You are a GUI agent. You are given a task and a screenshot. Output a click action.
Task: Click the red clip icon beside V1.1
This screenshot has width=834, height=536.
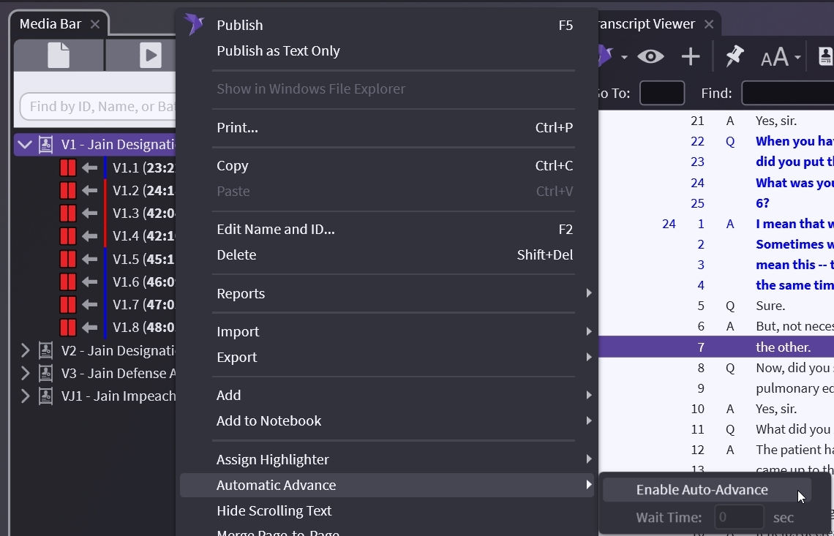coord(68,168)
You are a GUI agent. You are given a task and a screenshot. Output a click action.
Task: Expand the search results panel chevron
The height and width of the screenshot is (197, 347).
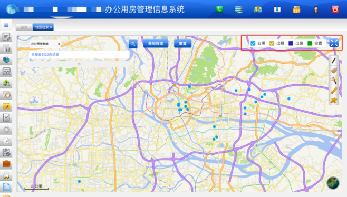point(79,64)
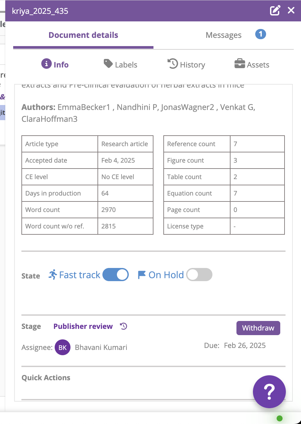Click the Bhavani Kumari assignee name

101,347
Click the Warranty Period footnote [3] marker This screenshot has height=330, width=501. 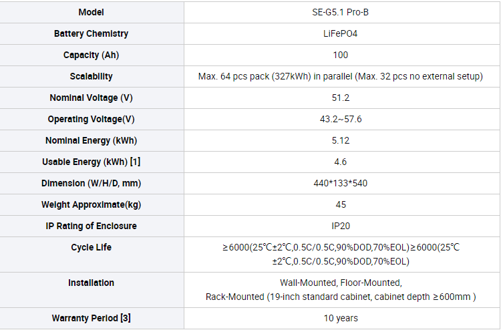(126, 318)
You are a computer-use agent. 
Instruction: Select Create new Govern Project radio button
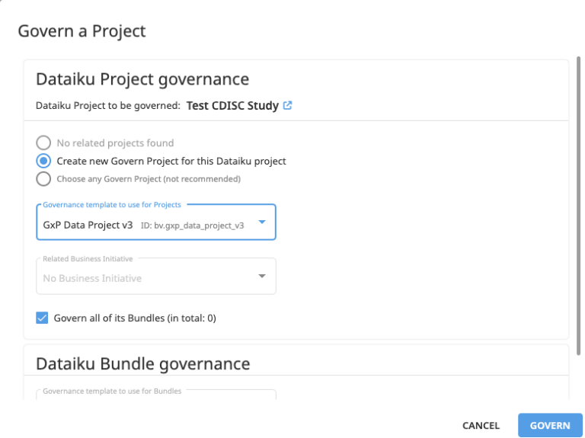[x=43, y=161]
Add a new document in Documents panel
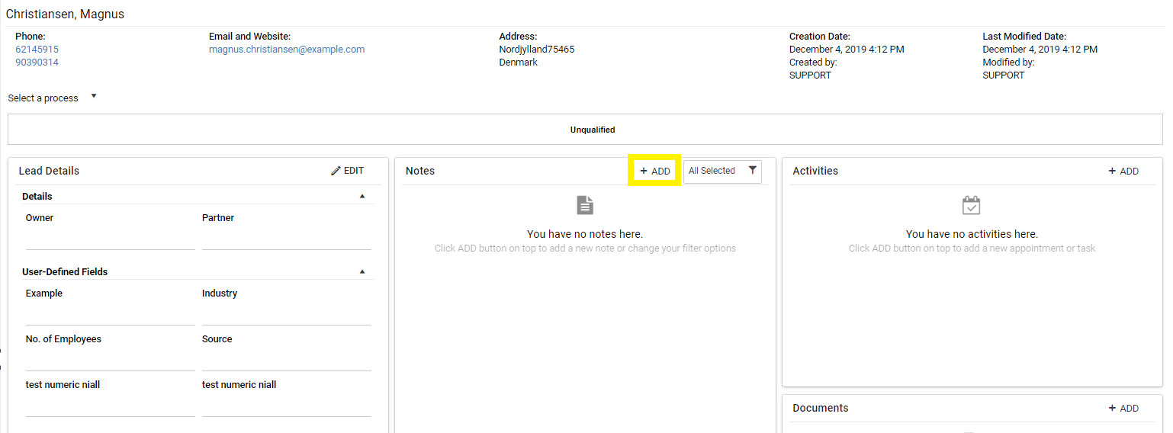 pos(1123,408)
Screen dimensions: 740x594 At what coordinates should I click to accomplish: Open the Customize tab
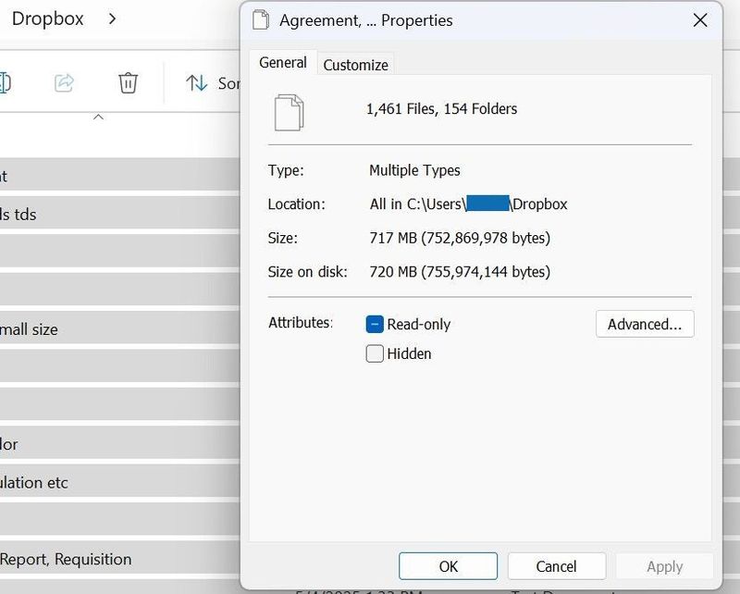click(355, 65)
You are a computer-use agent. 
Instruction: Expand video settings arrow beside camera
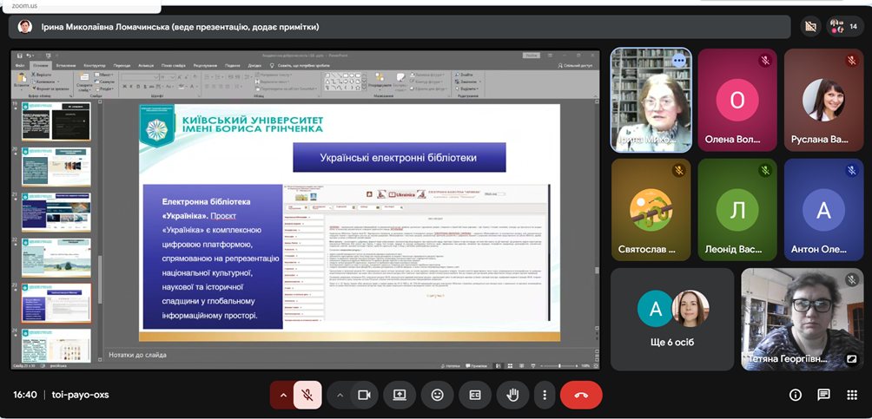(340, 395)
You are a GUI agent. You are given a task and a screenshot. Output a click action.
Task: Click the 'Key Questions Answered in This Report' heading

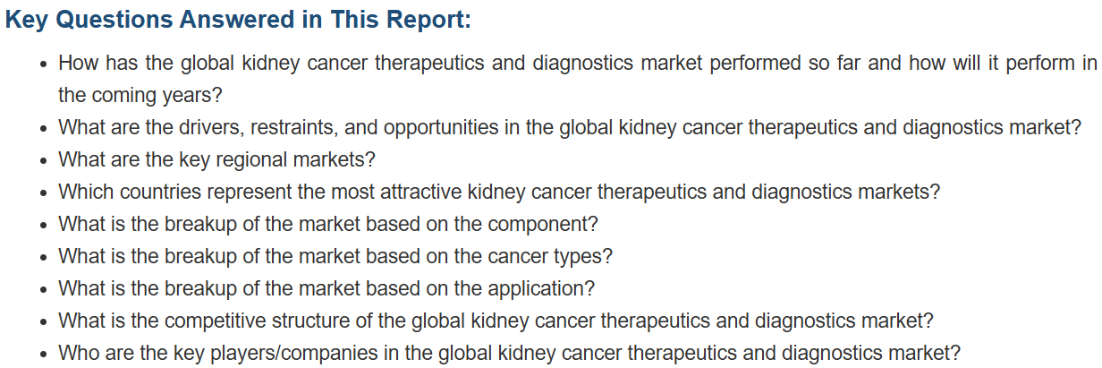(238, 21)
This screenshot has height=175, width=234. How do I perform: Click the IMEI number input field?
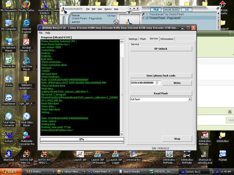(x=143, y=83)
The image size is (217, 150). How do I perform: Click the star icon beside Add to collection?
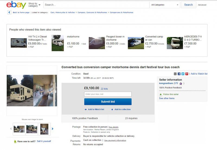point(112,109)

────────────────

Extract only the lines from the line containing "Add a new document in Documents panel" through the final line of the listing above, unchanged; pictures stay out of the copy.

Add a new document in Documents panel
 pos(1123,408)
Screen dimensions: 740x594 At what coordinates should I click to accomplish: Open the Customize tab
click(355, 65)
You are a computer-use agent. 
Instruction: Expand video settings arrow beside camera
(340, 395)
You are a GUI agent. You are given a task and a screenshot. Output a click action.
Task: Click the 'Key Questions Answered in This Report' heading

(238, 21)
This screenshot has height=175, width=234. How do I perform: Click the IMEI number input field?
(x=143, y=83)
The image size is (217, 150). How do I perform: Click the star icon beside Add to collection?
point(112,109)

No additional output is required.